Nero Wolfe 41 - The Doorbell Rnd
    4
    At a quarter to eleven that Wednesday night, pessimistic and pooped, I mounted the stoop of the old brownstone and pushed the button. With the chain bolt on I had to be let in. When Fritz came he asked if I wanted some warmed-up curried duck, and I growled the no. I shed my hat and coat and went to the office, and there was the oversized genius at his desk, in the chair made to order for his seventh of a ton, with a bottle of beer and a glass on the tray, comfortably reading his current book, The Treasure of Our Tongue, by Lincoln Barnett. I went to my desk and whirled my chair and sat. He would look up when he finished a paragraph.
    He did. He even inserted his bookmark, a thin strip of gold given him years before by a client who couldn’t afford it, and put the book down. “You have dined, of course,” he said.

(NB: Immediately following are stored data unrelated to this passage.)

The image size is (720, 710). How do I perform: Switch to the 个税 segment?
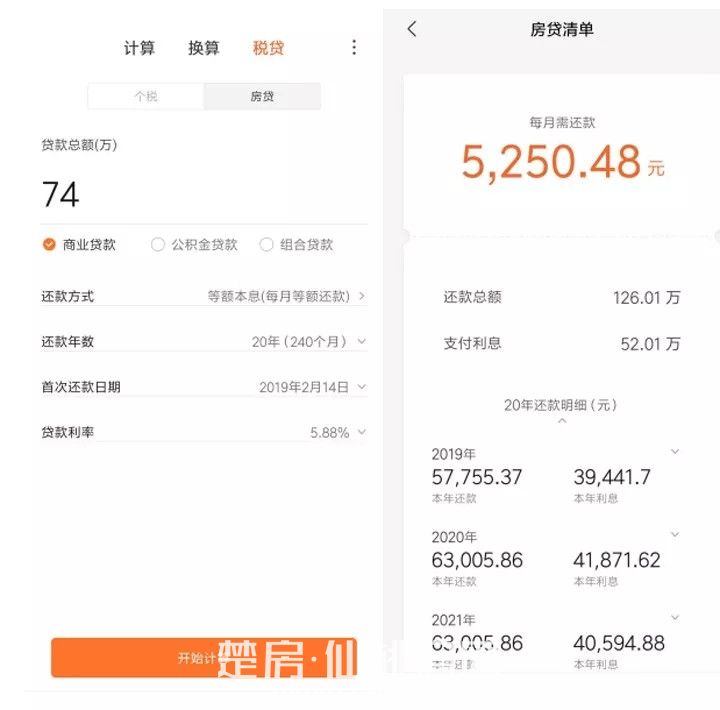point(146,96)
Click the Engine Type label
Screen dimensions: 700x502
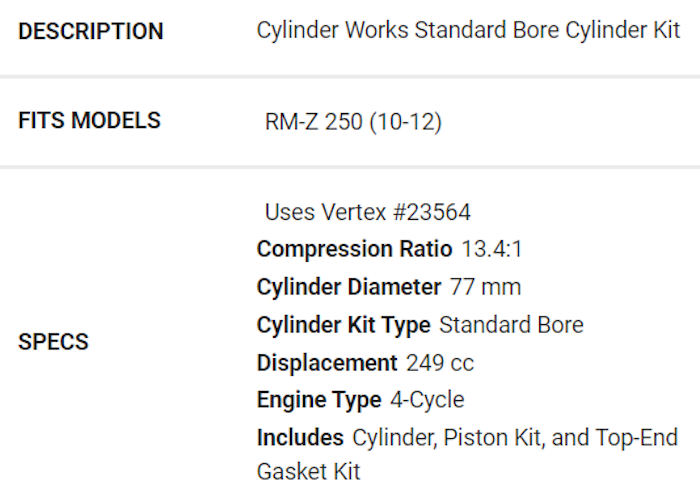tap(319, 400)
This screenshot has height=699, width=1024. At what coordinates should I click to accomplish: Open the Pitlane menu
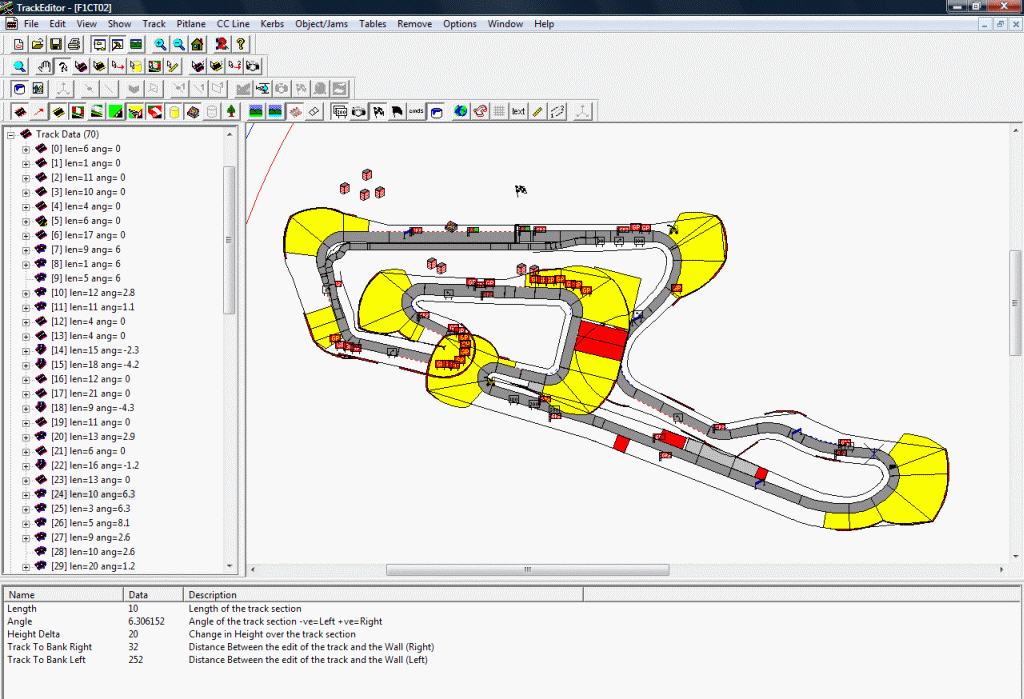191,23
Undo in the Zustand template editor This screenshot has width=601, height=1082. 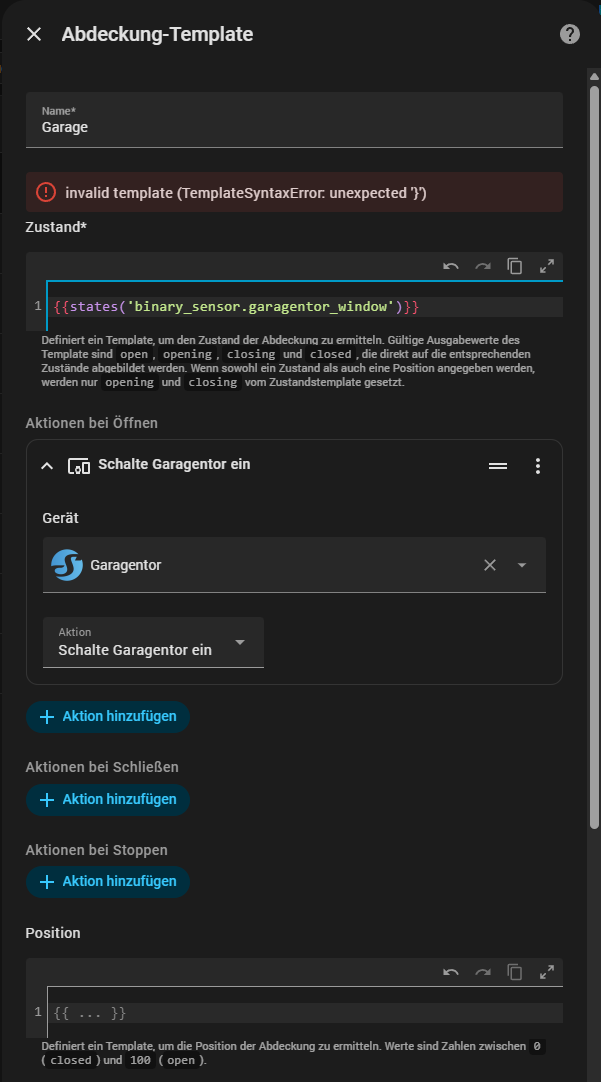point(451,266)
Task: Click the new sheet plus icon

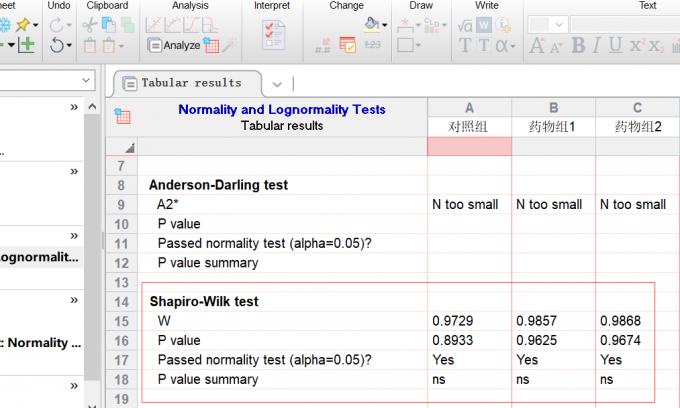Action: click(x=26, y=45)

    “Dined, no.” I crossed my legs. “Excuse me for waving my legs around. I ate something greasy, I forget what, in a dump in the Bronx. It has been-“
    “Fritz will warm the duck, and-“
    “No he won’t. I told him not to. It has been by far the lousiest day I have ever had and I’ll finish it up right. I’ll report in full and go to bed tasting grease. First, the-“
    “Confound it, you must eat!”
    “I say no. First, the client.”
    I gave it to him verbatim, and the action, including the two men in the parked car of which I had the license number. At the end I added some opinions: that [a] it would be wasting a dime to bother to check the license number, [b] Sarah Dacos could probably be crossed off, or at least filed for future reference, and [c] whatever dirt there might be under cover in the Bruner family, the lid was still on as far as the client knew. When I got up to hand him the paper Mrs Bruner had signed he merely glanced at it and said to put it in the safe.